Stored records
_ _ _ _
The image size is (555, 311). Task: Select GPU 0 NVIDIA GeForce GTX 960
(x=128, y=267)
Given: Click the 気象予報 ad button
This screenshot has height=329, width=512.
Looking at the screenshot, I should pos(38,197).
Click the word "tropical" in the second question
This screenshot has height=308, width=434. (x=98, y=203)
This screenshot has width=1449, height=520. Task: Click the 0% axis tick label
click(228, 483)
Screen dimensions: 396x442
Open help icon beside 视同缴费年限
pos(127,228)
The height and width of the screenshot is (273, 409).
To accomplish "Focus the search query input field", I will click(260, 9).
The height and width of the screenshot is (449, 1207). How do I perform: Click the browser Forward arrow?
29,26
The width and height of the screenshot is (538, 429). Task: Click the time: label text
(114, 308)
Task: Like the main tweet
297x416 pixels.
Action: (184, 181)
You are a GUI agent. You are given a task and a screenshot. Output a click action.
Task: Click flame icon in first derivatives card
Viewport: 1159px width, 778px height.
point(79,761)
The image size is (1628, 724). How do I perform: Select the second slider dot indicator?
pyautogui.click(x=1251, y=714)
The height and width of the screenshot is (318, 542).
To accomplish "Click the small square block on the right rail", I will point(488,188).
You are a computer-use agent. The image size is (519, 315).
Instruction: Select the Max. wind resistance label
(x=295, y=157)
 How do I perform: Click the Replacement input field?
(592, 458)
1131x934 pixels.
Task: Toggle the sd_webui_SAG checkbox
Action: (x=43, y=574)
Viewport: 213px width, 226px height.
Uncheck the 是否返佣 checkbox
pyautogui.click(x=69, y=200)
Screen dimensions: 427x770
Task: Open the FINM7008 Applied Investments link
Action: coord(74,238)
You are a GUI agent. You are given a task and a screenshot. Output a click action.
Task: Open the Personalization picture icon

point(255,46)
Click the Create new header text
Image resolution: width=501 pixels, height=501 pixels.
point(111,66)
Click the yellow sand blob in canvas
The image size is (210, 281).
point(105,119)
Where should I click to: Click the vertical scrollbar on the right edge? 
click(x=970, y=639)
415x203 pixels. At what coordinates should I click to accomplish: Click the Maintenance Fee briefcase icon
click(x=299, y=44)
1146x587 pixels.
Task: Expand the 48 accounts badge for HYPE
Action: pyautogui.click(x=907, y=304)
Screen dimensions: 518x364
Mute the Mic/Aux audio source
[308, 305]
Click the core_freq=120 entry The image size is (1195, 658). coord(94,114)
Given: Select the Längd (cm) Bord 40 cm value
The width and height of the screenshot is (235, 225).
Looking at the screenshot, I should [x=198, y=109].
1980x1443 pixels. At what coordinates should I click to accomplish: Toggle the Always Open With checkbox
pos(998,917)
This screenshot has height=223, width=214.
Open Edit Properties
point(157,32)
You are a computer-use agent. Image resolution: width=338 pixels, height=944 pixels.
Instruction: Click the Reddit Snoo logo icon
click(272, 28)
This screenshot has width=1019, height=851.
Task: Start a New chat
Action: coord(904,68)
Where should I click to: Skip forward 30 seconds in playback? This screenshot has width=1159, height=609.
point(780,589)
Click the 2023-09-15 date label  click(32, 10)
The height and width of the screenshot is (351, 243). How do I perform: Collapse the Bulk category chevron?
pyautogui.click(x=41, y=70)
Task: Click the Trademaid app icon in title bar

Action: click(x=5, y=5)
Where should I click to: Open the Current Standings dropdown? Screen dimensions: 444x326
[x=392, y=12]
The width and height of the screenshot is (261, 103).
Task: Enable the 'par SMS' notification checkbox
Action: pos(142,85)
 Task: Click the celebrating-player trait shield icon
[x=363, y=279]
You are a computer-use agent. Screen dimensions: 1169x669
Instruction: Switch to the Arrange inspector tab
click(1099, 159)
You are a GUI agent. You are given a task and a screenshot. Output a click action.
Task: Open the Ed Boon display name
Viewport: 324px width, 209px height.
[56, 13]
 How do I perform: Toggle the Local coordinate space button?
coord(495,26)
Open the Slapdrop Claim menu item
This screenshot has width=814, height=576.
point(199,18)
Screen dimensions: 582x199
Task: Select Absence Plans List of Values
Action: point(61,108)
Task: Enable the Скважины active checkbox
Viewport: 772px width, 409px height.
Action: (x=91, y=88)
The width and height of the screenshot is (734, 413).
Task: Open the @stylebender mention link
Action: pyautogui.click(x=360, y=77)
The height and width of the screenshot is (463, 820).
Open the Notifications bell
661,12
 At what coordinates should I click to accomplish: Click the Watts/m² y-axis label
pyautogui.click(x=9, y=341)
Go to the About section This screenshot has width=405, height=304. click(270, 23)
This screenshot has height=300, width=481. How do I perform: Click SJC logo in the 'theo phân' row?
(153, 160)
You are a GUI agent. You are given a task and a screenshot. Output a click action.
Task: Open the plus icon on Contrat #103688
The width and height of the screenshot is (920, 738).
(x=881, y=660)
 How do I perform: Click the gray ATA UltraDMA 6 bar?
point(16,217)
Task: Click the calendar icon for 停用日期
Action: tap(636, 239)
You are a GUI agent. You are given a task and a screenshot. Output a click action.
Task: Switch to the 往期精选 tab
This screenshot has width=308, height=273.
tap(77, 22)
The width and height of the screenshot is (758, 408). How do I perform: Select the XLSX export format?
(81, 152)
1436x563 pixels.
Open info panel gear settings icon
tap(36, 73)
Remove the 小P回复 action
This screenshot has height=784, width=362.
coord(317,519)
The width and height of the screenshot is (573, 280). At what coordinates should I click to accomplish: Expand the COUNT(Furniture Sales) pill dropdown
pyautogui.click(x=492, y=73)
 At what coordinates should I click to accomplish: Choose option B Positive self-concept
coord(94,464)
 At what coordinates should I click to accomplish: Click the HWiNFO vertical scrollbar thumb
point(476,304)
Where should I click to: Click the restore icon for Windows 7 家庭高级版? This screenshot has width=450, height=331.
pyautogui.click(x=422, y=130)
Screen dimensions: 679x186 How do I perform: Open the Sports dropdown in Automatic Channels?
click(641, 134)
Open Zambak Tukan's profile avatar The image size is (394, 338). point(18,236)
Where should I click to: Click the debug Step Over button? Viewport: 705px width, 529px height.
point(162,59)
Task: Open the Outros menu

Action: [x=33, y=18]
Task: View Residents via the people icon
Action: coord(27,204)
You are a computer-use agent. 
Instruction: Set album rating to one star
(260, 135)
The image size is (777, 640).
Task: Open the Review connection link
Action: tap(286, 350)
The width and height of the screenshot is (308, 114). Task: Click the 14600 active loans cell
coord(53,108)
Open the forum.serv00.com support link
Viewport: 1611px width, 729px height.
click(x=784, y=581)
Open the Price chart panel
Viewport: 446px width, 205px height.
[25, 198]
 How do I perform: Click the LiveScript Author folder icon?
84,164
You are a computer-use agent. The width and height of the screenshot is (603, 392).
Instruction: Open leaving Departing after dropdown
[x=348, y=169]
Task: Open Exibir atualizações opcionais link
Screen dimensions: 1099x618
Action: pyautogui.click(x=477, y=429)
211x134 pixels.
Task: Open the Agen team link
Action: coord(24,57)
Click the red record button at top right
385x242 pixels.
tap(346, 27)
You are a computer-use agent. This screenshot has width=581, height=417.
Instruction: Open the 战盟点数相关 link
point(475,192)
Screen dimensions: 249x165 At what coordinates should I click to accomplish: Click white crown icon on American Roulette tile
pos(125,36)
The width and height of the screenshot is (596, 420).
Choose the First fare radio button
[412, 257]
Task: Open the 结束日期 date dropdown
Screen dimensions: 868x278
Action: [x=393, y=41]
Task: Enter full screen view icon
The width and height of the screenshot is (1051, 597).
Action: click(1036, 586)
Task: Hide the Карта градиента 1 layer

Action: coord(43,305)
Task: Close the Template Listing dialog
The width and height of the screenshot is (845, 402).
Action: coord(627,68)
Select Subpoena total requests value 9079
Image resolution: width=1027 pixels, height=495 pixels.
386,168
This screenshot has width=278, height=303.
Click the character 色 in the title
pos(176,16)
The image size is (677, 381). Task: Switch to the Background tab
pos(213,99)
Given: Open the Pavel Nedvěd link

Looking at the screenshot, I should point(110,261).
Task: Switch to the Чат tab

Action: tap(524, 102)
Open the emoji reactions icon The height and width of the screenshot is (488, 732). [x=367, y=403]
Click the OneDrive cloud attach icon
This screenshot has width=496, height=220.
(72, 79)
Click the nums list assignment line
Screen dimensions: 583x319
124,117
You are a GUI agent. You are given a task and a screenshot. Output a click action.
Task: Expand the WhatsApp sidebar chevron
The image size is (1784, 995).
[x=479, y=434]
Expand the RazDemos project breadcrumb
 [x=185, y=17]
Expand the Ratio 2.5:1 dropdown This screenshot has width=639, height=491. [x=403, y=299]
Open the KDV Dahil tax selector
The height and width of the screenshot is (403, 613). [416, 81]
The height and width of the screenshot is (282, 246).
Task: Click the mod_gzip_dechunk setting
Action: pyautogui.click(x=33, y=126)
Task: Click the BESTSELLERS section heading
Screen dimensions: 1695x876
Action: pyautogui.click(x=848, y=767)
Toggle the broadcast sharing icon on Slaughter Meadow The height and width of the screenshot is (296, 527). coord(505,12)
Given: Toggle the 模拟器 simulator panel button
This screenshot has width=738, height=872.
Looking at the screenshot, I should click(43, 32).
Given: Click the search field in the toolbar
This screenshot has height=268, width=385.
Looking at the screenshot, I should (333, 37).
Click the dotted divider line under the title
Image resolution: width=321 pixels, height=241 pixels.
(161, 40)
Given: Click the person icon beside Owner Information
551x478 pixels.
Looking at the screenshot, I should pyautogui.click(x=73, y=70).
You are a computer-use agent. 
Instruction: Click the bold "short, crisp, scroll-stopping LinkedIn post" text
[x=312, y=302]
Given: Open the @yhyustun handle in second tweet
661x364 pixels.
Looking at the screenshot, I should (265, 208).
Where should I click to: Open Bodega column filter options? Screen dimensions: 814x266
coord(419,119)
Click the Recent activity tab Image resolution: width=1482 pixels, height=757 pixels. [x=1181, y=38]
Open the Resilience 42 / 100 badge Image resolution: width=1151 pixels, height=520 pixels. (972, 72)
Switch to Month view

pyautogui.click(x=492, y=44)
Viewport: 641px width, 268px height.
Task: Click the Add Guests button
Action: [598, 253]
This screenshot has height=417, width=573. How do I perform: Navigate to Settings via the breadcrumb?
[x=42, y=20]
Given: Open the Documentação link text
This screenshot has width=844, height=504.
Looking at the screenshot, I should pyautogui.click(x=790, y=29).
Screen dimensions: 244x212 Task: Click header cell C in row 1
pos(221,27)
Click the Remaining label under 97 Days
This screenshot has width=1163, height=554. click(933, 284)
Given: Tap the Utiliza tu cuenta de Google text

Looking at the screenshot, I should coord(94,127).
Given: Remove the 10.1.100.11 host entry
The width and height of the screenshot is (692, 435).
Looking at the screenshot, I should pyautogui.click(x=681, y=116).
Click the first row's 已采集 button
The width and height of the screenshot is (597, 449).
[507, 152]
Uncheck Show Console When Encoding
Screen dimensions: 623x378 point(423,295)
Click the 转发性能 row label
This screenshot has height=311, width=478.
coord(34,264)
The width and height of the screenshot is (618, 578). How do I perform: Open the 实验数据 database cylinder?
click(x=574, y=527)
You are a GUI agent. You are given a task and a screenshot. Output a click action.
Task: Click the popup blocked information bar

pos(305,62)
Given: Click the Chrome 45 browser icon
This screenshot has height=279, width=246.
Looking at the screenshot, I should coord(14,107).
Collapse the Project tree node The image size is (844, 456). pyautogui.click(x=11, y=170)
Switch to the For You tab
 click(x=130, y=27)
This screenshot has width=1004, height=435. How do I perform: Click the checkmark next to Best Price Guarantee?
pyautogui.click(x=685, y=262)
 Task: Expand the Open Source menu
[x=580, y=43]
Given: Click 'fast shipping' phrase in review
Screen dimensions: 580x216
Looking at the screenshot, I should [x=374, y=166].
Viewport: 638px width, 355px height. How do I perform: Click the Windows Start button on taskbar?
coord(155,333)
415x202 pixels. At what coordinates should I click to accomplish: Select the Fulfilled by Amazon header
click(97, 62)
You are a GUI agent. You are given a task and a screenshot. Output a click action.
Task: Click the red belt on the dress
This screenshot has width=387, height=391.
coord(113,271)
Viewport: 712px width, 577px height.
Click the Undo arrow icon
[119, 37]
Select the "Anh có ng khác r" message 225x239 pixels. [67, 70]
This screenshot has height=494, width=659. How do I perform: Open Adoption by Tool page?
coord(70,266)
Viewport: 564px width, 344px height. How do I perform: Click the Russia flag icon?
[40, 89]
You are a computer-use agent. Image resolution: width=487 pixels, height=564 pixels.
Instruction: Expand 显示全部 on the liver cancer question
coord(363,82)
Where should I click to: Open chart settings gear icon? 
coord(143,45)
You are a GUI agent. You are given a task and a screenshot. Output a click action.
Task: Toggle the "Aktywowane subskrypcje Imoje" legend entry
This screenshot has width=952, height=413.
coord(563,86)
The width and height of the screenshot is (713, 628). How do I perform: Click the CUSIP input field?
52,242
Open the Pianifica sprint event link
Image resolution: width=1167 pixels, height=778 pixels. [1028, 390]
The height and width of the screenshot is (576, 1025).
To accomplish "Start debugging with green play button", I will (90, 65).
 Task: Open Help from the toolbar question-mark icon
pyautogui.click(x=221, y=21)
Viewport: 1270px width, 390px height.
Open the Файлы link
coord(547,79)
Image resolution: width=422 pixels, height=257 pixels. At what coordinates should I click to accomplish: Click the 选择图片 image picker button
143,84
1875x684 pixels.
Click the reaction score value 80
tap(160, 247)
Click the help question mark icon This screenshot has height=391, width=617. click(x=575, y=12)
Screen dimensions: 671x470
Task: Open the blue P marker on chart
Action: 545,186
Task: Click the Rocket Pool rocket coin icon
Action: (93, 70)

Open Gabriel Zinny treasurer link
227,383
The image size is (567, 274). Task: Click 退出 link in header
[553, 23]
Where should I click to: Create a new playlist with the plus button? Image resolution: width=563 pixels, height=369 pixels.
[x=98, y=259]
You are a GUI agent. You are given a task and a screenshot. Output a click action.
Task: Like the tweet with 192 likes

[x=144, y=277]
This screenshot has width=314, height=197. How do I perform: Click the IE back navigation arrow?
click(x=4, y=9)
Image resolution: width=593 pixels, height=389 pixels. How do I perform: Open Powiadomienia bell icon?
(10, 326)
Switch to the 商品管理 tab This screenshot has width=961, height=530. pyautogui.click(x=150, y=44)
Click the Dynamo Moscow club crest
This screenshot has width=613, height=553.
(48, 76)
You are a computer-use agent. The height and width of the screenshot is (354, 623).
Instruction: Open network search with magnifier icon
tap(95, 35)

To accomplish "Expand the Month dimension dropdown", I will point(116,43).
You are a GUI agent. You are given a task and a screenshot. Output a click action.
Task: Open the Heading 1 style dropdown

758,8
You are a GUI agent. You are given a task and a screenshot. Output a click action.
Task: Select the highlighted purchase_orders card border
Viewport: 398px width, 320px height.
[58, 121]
_ _ _ _
■ Problem details: The line with "You are a computer-use agent. The image" marks the end; reproduce exactly every line from the start of the entries up to it, that line included.

■ Answer below:
The image size is (555, 311). Task: Select GPU 0 NVIDIA GeForce GTX 960
(x=128, y=267)
Given: Click the 気象予報 ad button
This screenshot has height=329, width=512.
Looking at the screenshot, I should pos(38,197).
Click the word "tropical" in the second question
This screenshot has height=308, width=434. (x=98, y=203)
This screenshot has width=1449, height=520. Task: Click the 0% axis tick label
click(228, 483)
Screen dimensions: 396x442
Open help icon beside 视同缴费年限
pos(127,228)
The height and width of the screenshot is (273, 409).
To accomplish "Focus the search query input field", I will click(260, 9).
The height and width of the screenshot is (449, 1207). How do I perform: Click the browser Forward arrow?
29,26
The width and height of the screenshot is (538, 429). Task: Click the time: label text
(114, 308)
Task: Like the main tweet
297x416 pixels.
Action: (184, 181)
You are a GUI agent. You are given a task and a screenshot. Output a click action.
Task: Click flame icon in first derivatives card
Viewport: 1159px width, 778px height.
point(79,761)
The image size is (1628, 724). How do I perform: Select the second slider dot indicator?
pyautogui.click(x=1251, y=714)
The height and width of the screenshot is (318, 542).
To accomplish "Click the small square block on the right rail", I will point(488,188).
You are a computer-use agent. The image size is (519, 315).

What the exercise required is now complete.